Healthy holiday eating Q&A with an Emory Healthcare cardiologist

By Jennifer Johnson | Woodruff Health Sciences Center | Dec. 18, 2014

With holiday parties in full swing, many people are staying busy and eating on the go or overindulging in sweet party treats. Gina Lundberg, MD, the clinical director of Emory Women’s Heart Center and assistant professor of medicine at Emory University School of Medicine answers questions from the general public on how to make smart food and drink decisions during the holidays.

Gina Lundberg

Gina Lundberg

What are some entrée or side substitutions I can make without losing the "holiday" touch?

Turkey and ham are both lean meat, so entrees aren’t usually the problem. The side dishes are usually where we run into trouble. Feel free to have your ham, turkey, and even lean pork and beef, but try to avoid the potato-heavy, cheesy side dishes.

Try to go heavier on green veggies instead. Veggies like broccoli and cauliflower make you feel full. Sweet potatoes are also great but try to avoid adding the marshmallows and extra sugar.

I tend to eat a healthy plant based diet about 90 percent of the time so on the holidays I basically eat what I like. Is this strategy okay for someone like me? I do aerobic and strength training exercises about 120 minutes four times a week.

We ask most women to do 150-180 minutes of cardio exercise per week, so you're doing great there! My concern regarding your diet would be that if you don't normally eat fatty foods, you might find yourself with an upset stomach that could disrupt your holidays! I would still try to make healthy choices and not go overboard. All things in moderation--a few bites of cheesecake won't ruin your healthy diet. Also, as you get older and your metabolism slows, it's going to get harder to recover from splurges like this.

I try to drink 64 oz. of water a day (although it's a struggle to reach that through the holidays). Is that sufficient?

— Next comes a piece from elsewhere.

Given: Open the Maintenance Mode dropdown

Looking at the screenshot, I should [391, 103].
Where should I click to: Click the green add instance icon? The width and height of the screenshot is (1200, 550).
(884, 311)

Yes, for most people, 64 ounces is plenty! If you exercise a lot or sweat excessively, you may need to drink a little more. On the other hand, if you have kidney failure or congestive heart failure, you may need to drink less (just consult your physician). Also, alcohol can be dehydrating, so if your holiday celebrations involve alcohol, you may want to drink more to remain hydrated.

I crave sweets every day. What can I do to satisfy my cravings without reaching for the chocolate?

The more sugar you eat, the more you crave sugar. If you stick to a diet that is higher in protein, you'll be more satisfied and won't crave sugar as much. Eating healthier snacks more frequently (fruit, veggies, raw nuts) will stop you from being hungry and eating the wrong things.

You may have heard that dark chocolate is healthy for you. All you need for the benefit of dark chocolate is about the size of one Hershey's Kiss, so if you'd like to reward yourself with a few M&M's or the fun-size versions of candy bars instead of large ones, do that and limit yourself to one per day. Also, try things with natural sugar. Fruits like pineapple and peaches are very high in sugar, and dried fruit can also be very sweet.

Are certain oils more "heart healthy" than others? Like olive vs. coconut?

The healthiest oils are olive and canola oil. Coconut has more saturated fat and isn’t as healthy. Olive and canola oils work best for veggies, but may not be as good for baking. When baking, I would use spray oil like coconut or peanut oil, which taste better in baked dishes.

One of the problems with people knowing olive oil is healthy is that people tend to consume too much. The Mediterranean Diet suggests 4 tablespoons of olive oil per person per day max.

I’ve heard that most of the sodium we consume doesn’t actually come from salt. Is that true and how much sodium should I have each day?

Sodium from salt shakers makes up only about 15 percent of our daily sodium intake. The other 85 percent is in the processed foods in our diet. Anything that comes in a box, a bag or a can is high in sodium for the preservative effect, and most restaurant food and all fast food is very high in sodium.

Be aware of foods that are low in fat or sugar, because they often add extra salt to achieve flavor. The low sodium diet we recommend is called the DASH diet (Dietary Approaches to Stop Hypertension). Cook more of your fresh produce at home and use other seasonings to give your food flavor like lemon, pepper, garlic, cumin, tumeric, oregano, parsley etc.

What's the benefit of nuts? I've always read they are a healthy snack, but they are so high in fat.

The main benefits of nuts are Omega-3 fatty acids and the high level of protein they provide. The healthiest nuts are walnuts and almonds, followed by pecans and pistachios. Peanuts have the most fat. Here's the problem with snacking on nuts: The appropriate serving size is about 10 almonds, so they are easy to overeat. Be sure to limit yourself to just a handful. Adding almond slices to salads and veggies is a great way to add nuts into your diet.

Dr. Oz recently said that brown rice is high in arsenic and that white rice is actually better for you. I love brown rice, but should I switch to using white rice?

There is years of evidence that support the fact that brown rice is much healthier than white rice. There's not enough research about arsenic in rice for us to say for certain. Bottom line: Brown is healthier for you, but if you're concerned, dump the rice and eat quinoa instead!